The longer he stayed here in this dream, the more people and things it produced. The floor of it, which had been only a dull rug with warts of huts and humps of fires, changed and yielded up its details: ground-running vines of various thicknesses, tiny grassy plants so low their round leaves were nearly imbedded in the dirt, beetles and ants on their errands along the reach of vines and underneath th
e fuzzy saw-toothed leaves of another kind of plant that was also everywhere underfoot. The dream’s undistinguished grey walls turned out to be a congestion of cypress and, in the wet hollows, mangrove and some other trees he couldn’t call by name, all woven together with slender green vines and barred across by frail dark ones. Out of this swamp-growth the patchy clearing of fires and huts had been hacked and burned, leaving too many trees, just the same, to let the day down. Faces came and went, and he started recognizing some of them. He saw also that the times for doing things were regular. They had three meals a day here, as in real life, and about three hours after dark everybody went quiet and slept through the night, and arose in the grey light to get together around the fires and look out of their sleep-blankened faces until they were wide awake and there was something to do. It was the first dream he’d ever peed in. They all, Fiskadoro too, did their business in pots behind the huts, and every morning people took the pots and dumped them out somewhere beyond the dream’s living walls.

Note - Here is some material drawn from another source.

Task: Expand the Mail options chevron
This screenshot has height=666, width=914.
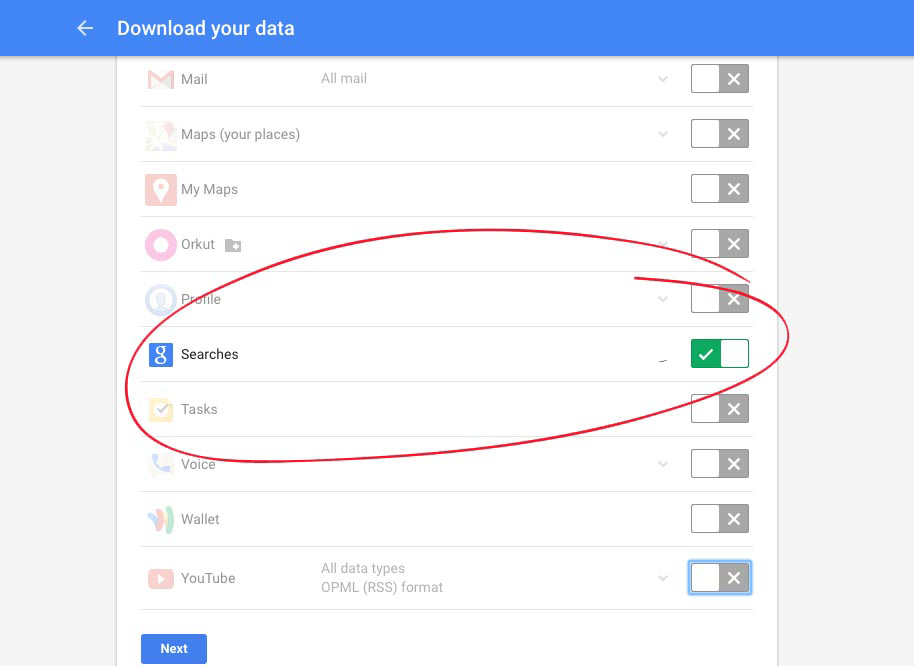Action: tap(663, 79)
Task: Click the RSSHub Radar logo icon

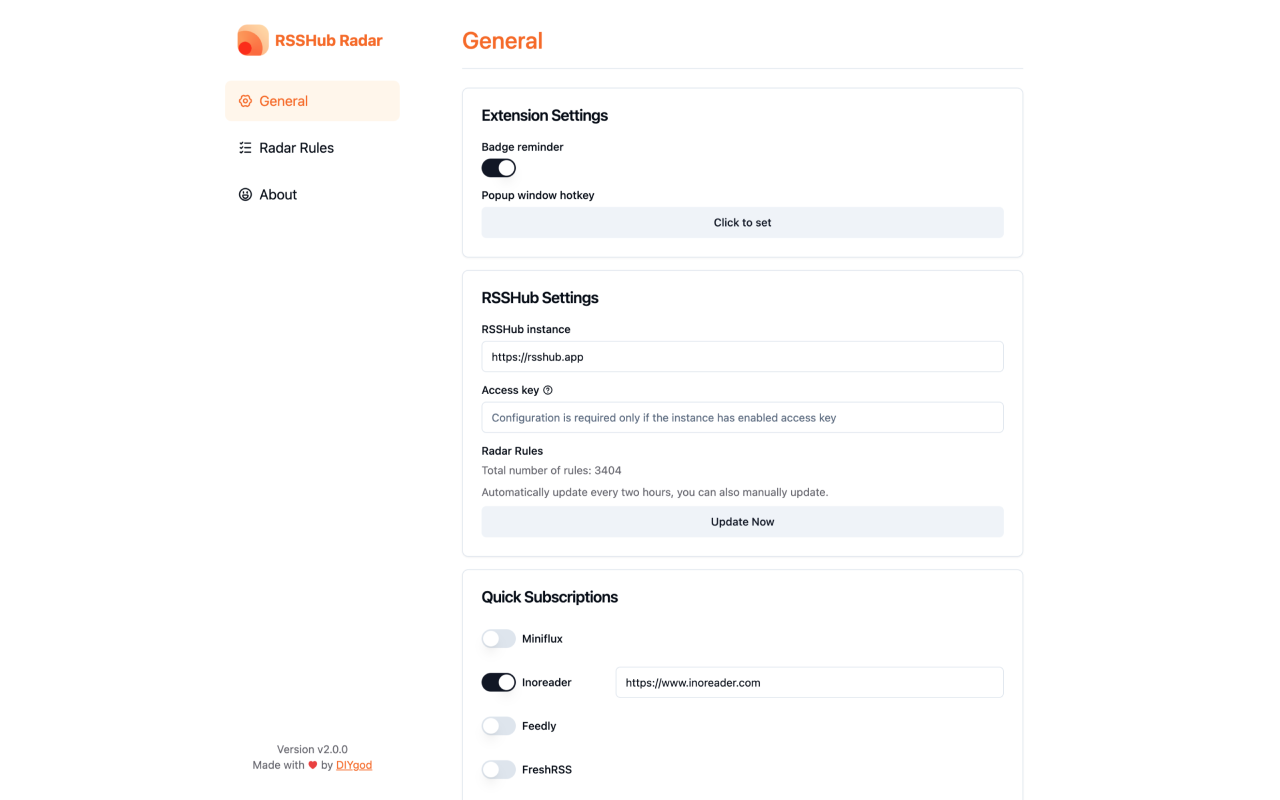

The two men came to see him each day. One was Zeid, with a face impossible to look at, it was so much like an animal’s: black and furry, and as flat as if a heavy rock had been set down on it one day. The older and more presentable one was Abu-Lahab, who was in charge of all the fires—nobody was allowed to tend them but Abu-Lahab. Sometimes they talked about nothing, asking Fiskadoro to tell them about his life in the Army and to explain, as best he could, what had happened to change him. But as far as Fiskadoro knew, he hadn’t changed at all, not since the day he was born, and he couldn’t understand the question.
One afternoon, in order to explain themselves a little better, they took Fiskadoro out behind his hut and asked him what he thought he looked like.
He told them he didn’t think he looked like anything.
But down here, they wanted to know, down here where he peed, down here where he was a man? What did he think he looked like down here?
He told them he didn’t know what to tell them.
Zeid wore a denim skirt. He lifted the hem of it and showed Fiskadoro that there was something wrong.